# [GIVEN PROBLEM]
Please transcribe all the items below, reproducing every line word for word.

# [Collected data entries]
* * * * * * * * *
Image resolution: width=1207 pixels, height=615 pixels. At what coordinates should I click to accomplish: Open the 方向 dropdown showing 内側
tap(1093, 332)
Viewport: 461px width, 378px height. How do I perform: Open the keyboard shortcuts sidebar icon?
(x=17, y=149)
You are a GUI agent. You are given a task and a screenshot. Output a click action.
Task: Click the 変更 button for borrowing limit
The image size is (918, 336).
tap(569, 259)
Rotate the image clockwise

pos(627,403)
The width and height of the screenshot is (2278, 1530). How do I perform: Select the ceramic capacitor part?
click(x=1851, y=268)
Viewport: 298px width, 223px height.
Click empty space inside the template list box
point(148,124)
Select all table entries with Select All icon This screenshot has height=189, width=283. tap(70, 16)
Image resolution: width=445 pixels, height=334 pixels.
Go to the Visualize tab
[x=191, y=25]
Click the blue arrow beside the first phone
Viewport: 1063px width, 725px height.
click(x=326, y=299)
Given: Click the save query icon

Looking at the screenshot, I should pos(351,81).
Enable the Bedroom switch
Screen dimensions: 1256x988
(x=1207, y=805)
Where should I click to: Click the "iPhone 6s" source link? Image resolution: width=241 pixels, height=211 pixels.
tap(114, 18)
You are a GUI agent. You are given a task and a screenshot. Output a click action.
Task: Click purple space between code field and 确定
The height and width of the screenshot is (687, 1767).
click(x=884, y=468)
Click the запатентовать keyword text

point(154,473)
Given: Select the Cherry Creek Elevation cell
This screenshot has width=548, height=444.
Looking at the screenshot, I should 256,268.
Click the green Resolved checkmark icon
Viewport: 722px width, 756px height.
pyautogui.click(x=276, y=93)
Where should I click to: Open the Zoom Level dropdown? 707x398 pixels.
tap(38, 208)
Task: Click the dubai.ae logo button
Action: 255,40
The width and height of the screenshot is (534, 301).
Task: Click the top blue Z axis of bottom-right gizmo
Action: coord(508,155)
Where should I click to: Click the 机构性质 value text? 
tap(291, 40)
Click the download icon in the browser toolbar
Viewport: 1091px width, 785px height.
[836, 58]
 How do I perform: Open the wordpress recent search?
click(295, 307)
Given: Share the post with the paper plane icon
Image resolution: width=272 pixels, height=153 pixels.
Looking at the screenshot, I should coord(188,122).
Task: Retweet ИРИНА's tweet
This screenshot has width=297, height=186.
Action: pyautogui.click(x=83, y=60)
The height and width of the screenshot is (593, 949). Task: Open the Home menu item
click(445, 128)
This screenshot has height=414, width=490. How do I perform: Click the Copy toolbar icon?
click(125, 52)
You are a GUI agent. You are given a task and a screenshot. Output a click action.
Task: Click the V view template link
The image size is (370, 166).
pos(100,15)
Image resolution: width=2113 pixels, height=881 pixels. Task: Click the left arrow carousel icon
* * * * * * * * *
# [REPLY TO THE TASK]
Image resolution: width=1207 pixels, height=615 pixels. At what coordinates should I click to accomplish: Open the 方向 dropdown showing 内側
tap(1093, 332)
Viewport: 461px width, 378px height. How do I perform: Open the keyboard shortcuts sidebar icon?
(x=17, y=149)
You are a GUI agent. You are given a task and a screenshot. Output a click action.
Task: Click the 変更 button for borrowing limit
The image size is (918, 336).
tap(569, 259)
Rotate the image clockwise

pos(627,403)
The width and height of the screenshot is (2278, 1530). How do I perform: Select the ceramic capacitor part?
click(x=1851, y=268)
Viewport: 298px width, 223px height.
Click empty space inside the template list box
point(148,124)
Select all table entries with Select All icon This screenshot has height=189, width=283. tap(70, 16)
Image resolution: width=445 pixels, height=334 pixels.
Go to the Visualize tab
[x=191, y=25]
Click the blue arrow beside the first phone
Viewport: 1063px width, 725px height.
click(x=326, y=299)
Given: Click the save query icon

Looking at the screenshot, I should pos(351,81).
Enable the Bedroom switch
Screen dimensions: 1256x988
(x=1207, y=805)
Where should I click to: Click the "iPhone 6s" source link? Image resolution: width=241 pixels, height=211 pixels.
tap(114, 18)
You are a GUI agent. You are given a task and a screenshot. Output a click action.
Task: Click purple space between code field and 确定
The height and width of the screenshot is (687, 1767).
click(x=884, y=468)
Click the запатентовать keyword text

point(154,473)
Given: Select the Cherry Creek Elevation cell
This screenshot has width=548, height=444.
Looking at the screenshot, I should 256,268.
Click the green Resolved checkmark icon
Viewport: 722px width, 756px height.
pyautogui.click(x=276, y=93)
Where should I click to: Open the Zoom Level dropdown? 707x398 pixels.
tap(38, 208)
Task: Click the dubai.ae logo button
Action: 255,40
The width and height of the screenshot is (534, 301).
Task: Click the top blue Z axis of bottom-right gizmo
Action: coord(508,155)
Where should I click to: Click the 机构性质 value text? 
tap(291, 40)
Click the download icon in the browser toolbar
Viewport: 1091px width, 785px height.
[836, 58]
 How do I perform: Open the wordpress recent search?
click(295, 307)
Given: Share the post with the paper plane icon
Image resolution: width=272 pixels, height=153 pixels.
Looking at the screenshot, I should coord(188,122).
Task: Retweet ИРИНА's tweet
This screenshot has width=297, height=186.
Action: pyautogui.click(x=83, y=60)
The height and width of the screenshot is (593, 949). Task: Open the Home menu item
click(445, 128)
This screenshot has height=414, width=490. How do I perform: Click the Copy toolbar icon?
click(125, 52)
You are a GUI agent. You are given a task and a screenshot. Output a click action.
Task: Click the V view template link
The image size is (370, 166).
pos(100,15)
Image resolution: width=2113 pixels, height=881 pixels. Task: Click the left arrow carousel icon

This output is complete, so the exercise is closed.